Dass sie sich gerne im Wind aufhalte, bestätigte mir die Nähe zu Pulsatilla /Sulfur (was ich zusammenzuwerfen pflege), andererseits gibt ihre Zugluftempfindlichkeit einen Hinweis auf ein Kalium-Salz und ihre Liebe zum Meer auf Carcinosinum; das starke Verlangen nach Schokolade passt auch hierzu. Wenngleich ich bei meiner handschriftlichen Auswertung alle Symptome berücksichtige, so lenken doch vor allem die hier angeführten Keynotes meine Entscheidungsfindung.
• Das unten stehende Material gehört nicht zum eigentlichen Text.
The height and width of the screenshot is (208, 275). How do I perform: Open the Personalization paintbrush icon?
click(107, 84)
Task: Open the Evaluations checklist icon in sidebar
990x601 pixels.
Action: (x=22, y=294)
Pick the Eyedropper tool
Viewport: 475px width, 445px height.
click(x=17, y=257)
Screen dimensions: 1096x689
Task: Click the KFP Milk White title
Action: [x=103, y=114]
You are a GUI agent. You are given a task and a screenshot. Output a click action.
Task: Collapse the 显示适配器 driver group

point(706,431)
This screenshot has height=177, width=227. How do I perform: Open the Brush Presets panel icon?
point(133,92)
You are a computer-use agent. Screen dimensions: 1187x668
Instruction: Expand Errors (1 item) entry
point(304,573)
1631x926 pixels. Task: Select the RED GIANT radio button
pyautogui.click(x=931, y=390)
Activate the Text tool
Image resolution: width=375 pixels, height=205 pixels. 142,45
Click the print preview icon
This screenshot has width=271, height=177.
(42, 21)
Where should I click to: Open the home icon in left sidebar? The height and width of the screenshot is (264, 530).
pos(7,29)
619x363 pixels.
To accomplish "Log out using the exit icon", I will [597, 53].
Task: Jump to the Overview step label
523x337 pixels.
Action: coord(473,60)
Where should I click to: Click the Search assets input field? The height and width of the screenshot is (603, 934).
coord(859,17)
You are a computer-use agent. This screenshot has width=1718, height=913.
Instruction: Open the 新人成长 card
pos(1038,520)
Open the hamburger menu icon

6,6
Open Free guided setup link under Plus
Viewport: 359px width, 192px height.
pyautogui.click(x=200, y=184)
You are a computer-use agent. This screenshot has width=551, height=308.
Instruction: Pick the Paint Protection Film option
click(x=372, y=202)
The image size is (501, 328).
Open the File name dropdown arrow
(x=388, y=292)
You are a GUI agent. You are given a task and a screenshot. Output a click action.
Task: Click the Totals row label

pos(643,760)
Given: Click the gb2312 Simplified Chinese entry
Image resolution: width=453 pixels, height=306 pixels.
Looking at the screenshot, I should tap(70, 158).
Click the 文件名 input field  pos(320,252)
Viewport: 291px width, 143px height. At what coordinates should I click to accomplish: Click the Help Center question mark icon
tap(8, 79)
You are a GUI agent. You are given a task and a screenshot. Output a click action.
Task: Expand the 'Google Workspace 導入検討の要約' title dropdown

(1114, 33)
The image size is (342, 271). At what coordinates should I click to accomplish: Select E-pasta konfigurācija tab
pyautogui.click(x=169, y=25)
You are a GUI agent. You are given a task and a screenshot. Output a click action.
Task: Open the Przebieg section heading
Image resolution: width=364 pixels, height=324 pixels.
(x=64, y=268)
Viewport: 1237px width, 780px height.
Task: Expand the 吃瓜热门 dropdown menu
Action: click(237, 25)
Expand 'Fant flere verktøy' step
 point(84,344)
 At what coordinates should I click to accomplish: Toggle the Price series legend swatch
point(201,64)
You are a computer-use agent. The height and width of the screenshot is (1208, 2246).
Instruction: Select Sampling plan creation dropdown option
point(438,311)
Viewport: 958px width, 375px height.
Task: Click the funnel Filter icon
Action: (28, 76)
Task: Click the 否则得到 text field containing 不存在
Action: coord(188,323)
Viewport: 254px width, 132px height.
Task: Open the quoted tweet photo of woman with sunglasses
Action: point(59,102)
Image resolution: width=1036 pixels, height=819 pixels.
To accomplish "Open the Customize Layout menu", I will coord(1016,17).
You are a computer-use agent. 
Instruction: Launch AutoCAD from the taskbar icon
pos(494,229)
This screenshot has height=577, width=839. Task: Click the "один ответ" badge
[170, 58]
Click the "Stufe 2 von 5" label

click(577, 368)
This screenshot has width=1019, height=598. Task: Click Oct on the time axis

Ich eröffnete die Behandlung mit Kalium sulfuricum C200 wegen eines damals vorherrschenden Tubenkatarrhs, der für diese Arznei ein wichtiges Schlüsselsymptom ist. Der Kopfschmerz beruhigte sich, der Schlaf wurde besser und das Schokoladeverlangen ließ nach. Allerdings war in diesen anfänglichen Behandlungstagen eine erste Schwangerschaft eingetreten, die mit einem Frühabort endete. Es folgten eine zweite und dritte Gabe Kalium sulfuricum C200, worauf sich, nach jetzt 3 Monaten, das Beschwerdebild änderte bzw. präzisierte: der wieder auftretende Kopfschmerz wurde nun als eine Schmerzkette beschrieben von der Schulter über Nacken und Ohr bis hinauf zum Kopf, alles links.
Dies erinnerte mich an den neuralgischen Schmerzcharakter von Jodum, deshalb wechselte ich jetzt zu Kalium jodatum, zunächst in C200 (8 Gaben), später in LMK (9 Gaben), zuletzt in CMK (4 Gaben). Die zweite Linie meiner dualen Strategie fuhr ich mit Natrium sulfuricum, 3 mal in C200, 12 mal in LMK, 3 mal in CMK; anfangs im Wechsel der Salze, später abhängig von der vorherrschenden Symptomatik entschieden. Ergänzend erhielt sie als Zwischengaben Carcinosinum C200 (3 mal) und einmal in LMK, ferner Psorinum C200 (3 mal) und einmal in LMK, auch einmal Syphilinum C200.
Nach langen knapp 6 Jahren mit stetigem Abbau der Beschwerden ist die Patientin heute in einer stabilen Verfassung; die Haut ist rein, der Kopfschmerz selten und erträglich, der Schlaf gut. Mit einer letzten Gabe von Kalium jodatum CMK im Januar 2021 wurde die Behandlung abgeschlossen. Bald nach meinem anfänglichen Mittelwechsel wurde sie erneut schwanger und ist nun Mutter eines kräftigen Jungen, der allerdings in gesundheitlicher Sicht sein Erbe nicht verschweigen kann: Diarrhoe-Neigung, Asthma, Schlafunterbrechungen und gelegentlicher Jähzorn kennzeichnen ihn und veranlassten mich, ihm die gleichen Mittel zu geben wie seiner Mutter.